─── THE RECORDS

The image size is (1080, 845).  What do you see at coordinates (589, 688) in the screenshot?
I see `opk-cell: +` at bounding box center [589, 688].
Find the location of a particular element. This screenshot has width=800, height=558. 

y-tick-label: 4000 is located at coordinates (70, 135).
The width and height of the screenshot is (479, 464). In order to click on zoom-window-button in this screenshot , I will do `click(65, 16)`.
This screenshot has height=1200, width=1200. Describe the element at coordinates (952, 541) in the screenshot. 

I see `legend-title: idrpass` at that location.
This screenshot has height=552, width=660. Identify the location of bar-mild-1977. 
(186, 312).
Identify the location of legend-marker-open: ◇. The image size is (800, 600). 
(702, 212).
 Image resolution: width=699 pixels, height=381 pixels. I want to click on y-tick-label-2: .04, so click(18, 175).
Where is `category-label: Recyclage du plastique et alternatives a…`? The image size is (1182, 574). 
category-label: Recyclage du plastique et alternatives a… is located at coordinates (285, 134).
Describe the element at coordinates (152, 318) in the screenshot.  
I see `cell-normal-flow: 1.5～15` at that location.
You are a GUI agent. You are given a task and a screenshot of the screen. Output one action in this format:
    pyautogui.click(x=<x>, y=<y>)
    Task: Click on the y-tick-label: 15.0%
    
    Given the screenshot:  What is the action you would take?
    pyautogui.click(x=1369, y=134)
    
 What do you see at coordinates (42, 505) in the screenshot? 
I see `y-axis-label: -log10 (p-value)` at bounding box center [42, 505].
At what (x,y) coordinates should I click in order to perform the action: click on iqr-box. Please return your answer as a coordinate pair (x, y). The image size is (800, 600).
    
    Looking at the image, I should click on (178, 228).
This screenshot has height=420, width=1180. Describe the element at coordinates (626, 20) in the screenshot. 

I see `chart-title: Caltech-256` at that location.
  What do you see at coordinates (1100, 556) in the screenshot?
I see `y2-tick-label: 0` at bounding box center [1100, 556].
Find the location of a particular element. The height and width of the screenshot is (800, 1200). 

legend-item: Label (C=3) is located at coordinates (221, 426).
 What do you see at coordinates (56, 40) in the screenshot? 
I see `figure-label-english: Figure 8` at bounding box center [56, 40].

──────

Reproduce every one of these lines word for word.

The image size is (1080, 845).  What do you see at coordinates (589, 688) in the screenshot?
I see `opk-cell: +` at bounding box center [589, 688].
Find the location of a particular element. This screenshot has width=800, height=558. 

y-tick-label: 4000 is located at coordinates (70, 135).
The width and height of the screenshot is (479, 464). In order to click on zoom-window-button in this screenshot , I will do `click(65, 16)`.
This screenshot has height=1200, width=1200. Describe the element at coordinates (952, 541) in the screenshot. 

I see `legend-title: idrpass` at that location.
This screenshot has height=552, width=660. Identify the location of bar-mild-1977. 
(186, 312).
Identify the location of legend-marker-open: ◇. The image size is (800, 600). 
(702, 212).
 Image resolution: width=699 pixels, height=381 pixels. I want to click on y-tick-label-2: .04, so click(18, 175).
Where is `category-label: Recyclage du plastique et alternatives a…`? The image size is (1182, 574). 
category-label: Recyclage du plastique et alternatives a… is located at coordinates (285, 134).
Describe the element at coordinates (152, 318) in the screenshot.  
I see `cell-normal-flow: 1.5～15` at that location.
You are a GUI agent. You are given a task and a screenshot of the screen. Output one action in this format:
    pyautogui.click(x=<x>, y=<y>)
    Task: Click on the y-tick-label: 15.0%
    
    Given the screenshot:  What is the action you would take?
    pyautogui.click(x=1369, y=134)
    
 What do you see at coordinates (42, 505) in the screenshot? 
I see `y-axis-label: -log10 (p-value)` at bounding box center [42, 505].
At what (x,y) coordinates should I click in order to perform the action: click on iqr-box. Please return your answer as a coordinate pair (x, y). The image size is (800, 600).
    
    Looking at the image, I should click on (178, 228).
This screenshot has height=420, width=1180. Describe the element at coordinates (626, 20) in the screenshot. 

I see `chart-title: Caltech-256` at that location.
  What do you see at coordinates (1100, 556) in the screenshot?
I see `y2-tick-label: 0` at bounding box center [1100, 556].
Find the location of a particular element. The height and width of the screenshot is (800, 1200). 

legend-item: Label (C=3) is located at coordinates (221, 426).
 What do you see at coordinates (56, 40) in the screenshot? 
I see `figure-label-english: Figure 8` at bounding box center [56, 40].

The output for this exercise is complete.